(Beginning of DATA RECORDS)
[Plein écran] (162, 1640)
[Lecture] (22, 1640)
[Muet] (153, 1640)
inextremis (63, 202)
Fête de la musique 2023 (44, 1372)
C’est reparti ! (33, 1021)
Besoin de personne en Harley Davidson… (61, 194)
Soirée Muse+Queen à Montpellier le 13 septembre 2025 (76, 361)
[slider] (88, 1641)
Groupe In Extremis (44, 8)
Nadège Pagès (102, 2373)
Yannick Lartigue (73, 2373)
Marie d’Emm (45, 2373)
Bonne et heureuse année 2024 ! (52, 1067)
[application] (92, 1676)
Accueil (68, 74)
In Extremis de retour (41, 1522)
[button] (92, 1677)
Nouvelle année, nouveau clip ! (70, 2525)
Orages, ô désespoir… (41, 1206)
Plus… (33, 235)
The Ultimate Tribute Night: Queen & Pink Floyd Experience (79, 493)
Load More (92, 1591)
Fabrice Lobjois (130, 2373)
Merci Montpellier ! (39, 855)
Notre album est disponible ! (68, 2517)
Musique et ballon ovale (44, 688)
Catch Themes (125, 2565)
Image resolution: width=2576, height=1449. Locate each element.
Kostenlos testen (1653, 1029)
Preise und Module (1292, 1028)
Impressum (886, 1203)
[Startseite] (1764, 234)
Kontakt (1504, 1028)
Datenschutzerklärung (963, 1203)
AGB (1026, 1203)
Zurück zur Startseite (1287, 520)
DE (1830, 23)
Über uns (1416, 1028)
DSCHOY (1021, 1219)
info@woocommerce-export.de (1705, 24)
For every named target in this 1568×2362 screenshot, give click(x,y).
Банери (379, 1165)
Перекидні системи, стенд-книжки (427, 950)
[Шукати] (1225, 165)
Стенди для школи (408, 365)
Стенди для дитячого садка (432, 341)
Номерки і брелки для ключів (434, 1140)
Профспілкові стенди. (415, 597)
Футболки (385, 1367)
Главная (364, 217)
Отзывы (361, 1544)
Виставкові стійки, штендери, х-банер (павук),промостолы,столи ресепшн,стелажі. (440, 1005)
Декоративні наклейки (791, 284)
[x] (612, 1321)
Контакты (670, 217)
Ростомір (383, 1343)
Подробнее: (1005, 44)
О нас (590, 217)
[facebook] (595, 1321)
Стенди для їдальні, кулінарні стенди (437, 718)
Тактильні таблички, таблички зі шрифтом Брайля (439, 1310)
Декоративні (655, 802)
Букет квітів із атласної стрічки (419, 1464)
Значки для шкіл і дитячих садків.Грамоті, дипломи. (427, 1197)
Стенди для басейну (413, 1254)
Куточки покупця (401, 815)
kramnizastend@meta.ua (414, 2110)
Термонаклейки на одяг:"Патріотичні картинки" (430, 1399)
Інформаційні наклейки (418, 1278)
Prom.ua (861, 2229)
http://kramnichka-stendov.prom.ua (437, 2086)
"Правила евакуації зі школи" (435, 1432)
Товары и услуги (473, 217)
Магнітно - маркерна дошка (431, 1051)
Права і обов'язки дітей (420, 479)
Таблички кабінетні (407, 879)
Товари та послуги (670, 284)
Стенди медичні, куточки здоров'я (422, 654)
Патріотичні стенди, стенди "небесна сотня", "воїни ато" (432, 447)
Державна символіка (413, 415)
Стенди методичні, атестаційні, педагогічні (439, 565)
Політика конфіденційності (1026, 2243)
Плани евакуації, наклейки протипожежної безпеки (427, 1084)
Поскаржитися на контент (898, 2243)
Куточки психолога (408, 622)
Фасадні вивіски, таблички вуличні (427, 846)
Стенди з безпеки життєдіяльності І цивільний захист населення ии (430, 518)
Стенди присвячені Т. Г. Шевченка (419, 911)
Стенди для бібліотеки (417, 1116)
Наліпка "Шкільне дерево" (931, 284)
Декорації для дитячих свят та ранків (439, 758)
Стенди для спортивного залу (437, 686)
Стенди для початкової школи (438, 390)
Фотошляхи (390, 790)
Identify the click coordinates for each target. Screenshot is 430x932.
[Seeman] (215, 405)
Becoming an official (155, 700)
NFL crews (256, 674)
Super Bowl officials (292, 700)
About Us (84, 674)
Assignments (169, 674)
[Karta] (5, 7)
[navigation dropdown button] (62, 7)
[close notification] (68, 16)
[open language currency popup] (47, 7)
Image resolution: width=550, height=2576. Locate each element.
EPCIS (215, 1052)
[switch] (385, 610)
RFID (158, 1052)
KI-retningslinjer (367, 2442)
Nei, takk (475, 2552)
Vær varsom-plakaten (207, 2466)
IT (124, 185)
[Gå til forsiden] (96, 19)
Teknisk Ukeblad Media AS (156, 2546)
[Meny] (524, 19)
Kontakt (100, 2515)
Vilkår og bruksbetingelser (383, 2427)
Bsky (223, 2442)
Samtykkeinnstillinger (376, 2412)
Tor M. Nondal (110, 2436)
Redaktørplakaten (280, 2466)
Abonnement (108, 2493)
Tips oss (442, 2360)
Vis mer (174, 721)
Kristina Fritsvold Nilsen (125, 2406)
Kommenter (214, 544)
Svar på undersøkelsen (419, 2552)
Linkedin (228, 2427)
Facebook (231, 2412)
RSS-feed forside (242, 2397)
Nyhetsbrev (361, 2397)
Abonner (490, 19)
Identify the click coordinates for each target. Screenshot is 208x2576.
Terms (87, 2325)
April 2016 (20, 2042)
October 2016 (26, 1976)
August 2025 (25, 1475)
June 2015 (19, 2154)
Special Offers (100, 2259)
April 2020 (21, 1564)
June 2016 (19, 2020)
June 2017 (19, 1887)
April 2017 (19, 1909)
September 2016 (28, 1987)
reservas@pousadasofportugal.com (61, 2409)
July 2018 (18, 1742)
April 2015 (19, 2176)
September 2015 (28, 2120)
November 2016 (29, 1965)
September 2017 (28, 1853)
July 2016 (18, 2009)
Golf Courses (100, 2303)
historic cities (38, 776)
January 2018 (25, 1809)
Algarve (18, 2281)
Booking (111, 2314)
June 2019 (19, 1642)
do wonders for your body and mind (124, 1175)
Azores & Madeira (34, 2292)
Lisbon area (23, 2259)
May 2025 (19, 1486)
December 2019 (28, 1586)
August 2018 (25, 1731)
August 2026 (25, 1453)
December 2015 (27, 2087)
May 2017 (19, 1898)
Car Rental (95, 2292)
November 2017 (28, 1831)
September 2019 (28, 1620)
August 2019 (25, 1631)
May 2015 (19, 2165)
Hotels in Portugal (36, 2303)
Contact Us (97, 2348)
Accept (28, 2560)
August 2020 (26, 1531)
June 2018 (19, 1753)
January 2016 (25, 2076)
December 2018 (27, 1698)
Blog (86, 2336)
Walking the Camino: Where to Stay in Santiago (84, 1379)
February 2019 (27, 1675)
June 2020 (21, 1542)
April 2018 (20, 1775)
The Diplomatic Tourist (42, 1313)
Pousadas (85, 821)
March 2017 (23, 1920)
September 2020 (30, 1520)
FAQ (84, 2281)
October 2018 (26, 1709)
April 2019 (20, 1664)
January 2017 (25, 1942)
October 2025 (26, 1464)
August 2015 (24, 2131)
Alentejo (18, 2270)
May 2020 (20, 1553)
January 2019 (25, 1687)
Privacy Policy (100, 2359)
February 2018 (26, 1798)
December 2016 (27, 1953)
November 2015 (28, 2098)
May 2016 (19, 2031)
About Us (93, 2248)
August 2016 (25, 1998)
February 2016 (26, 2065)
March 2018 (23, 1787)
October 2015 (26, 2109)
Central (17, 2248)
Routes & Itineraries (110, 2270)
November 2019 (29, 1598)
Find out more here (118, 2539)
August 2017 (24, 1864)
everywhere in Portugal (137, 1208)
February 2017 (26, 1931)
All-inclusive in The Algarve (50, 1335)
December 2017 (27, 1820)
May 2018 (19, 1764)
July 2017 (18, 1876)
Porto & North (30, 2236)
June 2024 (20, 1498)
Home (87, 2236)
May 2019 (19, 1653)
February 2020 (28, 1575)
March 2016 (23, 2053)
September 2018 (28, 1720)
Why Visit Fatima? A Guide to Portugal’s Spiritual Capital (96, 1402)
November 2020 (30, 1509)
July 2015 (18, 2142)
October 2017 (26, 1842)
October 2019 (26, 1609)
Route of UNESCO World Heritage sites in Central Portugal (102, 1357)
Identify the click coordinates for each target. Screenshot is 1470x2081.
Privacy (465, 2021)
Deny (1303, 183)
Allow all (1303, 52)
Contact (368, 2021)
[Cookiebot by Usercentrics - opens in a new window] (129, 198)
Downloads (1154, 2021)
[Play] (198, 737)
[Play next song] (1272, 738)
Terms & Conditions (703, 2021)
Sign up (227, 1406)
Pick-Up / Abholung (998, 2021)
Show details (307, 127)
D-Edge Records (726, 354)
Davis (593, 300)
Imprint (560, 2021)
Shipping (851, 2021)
(End of DATA RECORDS)
WHAT THIS TASK INVOLVES: In the records above, the line with "Патріотичні стенди, стенди" marks the start and the line with "September 2016 (28, 1987)" marks the end; copy that stretch exactly, both lines included, and nothing else.

ANSWER SECTION:
Патріотичні стенди, стенди "небесна сотня", "воїни ато" (432, 447)
Державна символіка (413, 415)
Стенди методичні, атестаційні, педагогічні (439, 565)
Політика конфіденційності (1026, 2243)
Плани евакуації, наклейки протипожежної безпеки (427, 1084)
Поскаржитися на контент (898, 2243)
Куточки психолога (408, 622)
Фасадні вивіски, таблички вуличні (427, 846)
Стенди з безпеки життєдіяльності І цивільний захист населення ии (430, 518)
Стенди присвячені Т. Г. Шевченка (419, 911)
Стенди для бібліотеки (417, 1116)
Наліпка "Шкільне дерево" (931, 284)
Декорації для дитячих свят та ранків (439, 758)
Стенди для спортивного залу (437, 686)
Стенди для початкової школи (438, 390)
Фотошляхи (390, 790)
Identify the click coordinates for each target. Screenshot is 430x932.
[Seeman] (215, 405)
Becoming an official (155, 700)
NFL crews (256, 674)
Super Bowl officials (292, 700)
About Us (84, 674)
Assignments (169, 674)
[Karta] (5, 7)
[navigation dropdown button] (62, 7)
[close notification] (68, 16)
[open language currency popup] (47, 7)
Image resolution: width=550, height=2576. Locate each element.
EPCIS (215, 1052)
[switch] (385, 610)
RFID (158, 1052)
KI-retningslinjer (367, 2442)
Nei, takk (475, 2552)
Vær varsom-plakaten (207, 2466)
IT (124, 185)
[Gå til forsiden] (96, 19)
Teknisk Ukeblad Media AS (156, 2546)
[Meny] (524, 19)
Kontakt (100, 2515)
Vilkår og bruksbetingelser (383, 2427)
Bsky (223, 2442)
Samtykkeinnstillinger (376, 2412)
Tor M. Nondal (110, 2436)
Redaktørplakaten (280, 2466)
Abonnement (108, 2493)
Tips oss (442, 2360)
Vis mer (174, 721)
Kristina Fritsvold Nilsen (125, 2406)
Kommenter (214, 544)
Svar på undersøkelsen (419, 2552)
Linkedin (228, 2427)
Facebook (231, 2412)
RSS-feed forside (242, 2397)
Nyhetsbrev (361, 2397)
Abonner (490, 19)
Identify the click coordinates for each target. Screenshot is 208x2576.
Terms (87, 2325)
April 2016 (20, 2042)
October 2016 (26, 1976)
August 2025 (25, 1475)
June 2015 (19, 2154)
Special Offers (100, 2259)
April 2020 (21, 1564)
June 2016 (19, 2020)
June 2017 (19, 1887)
April 2017 (19, 1909)
September 2016 (28, 1987)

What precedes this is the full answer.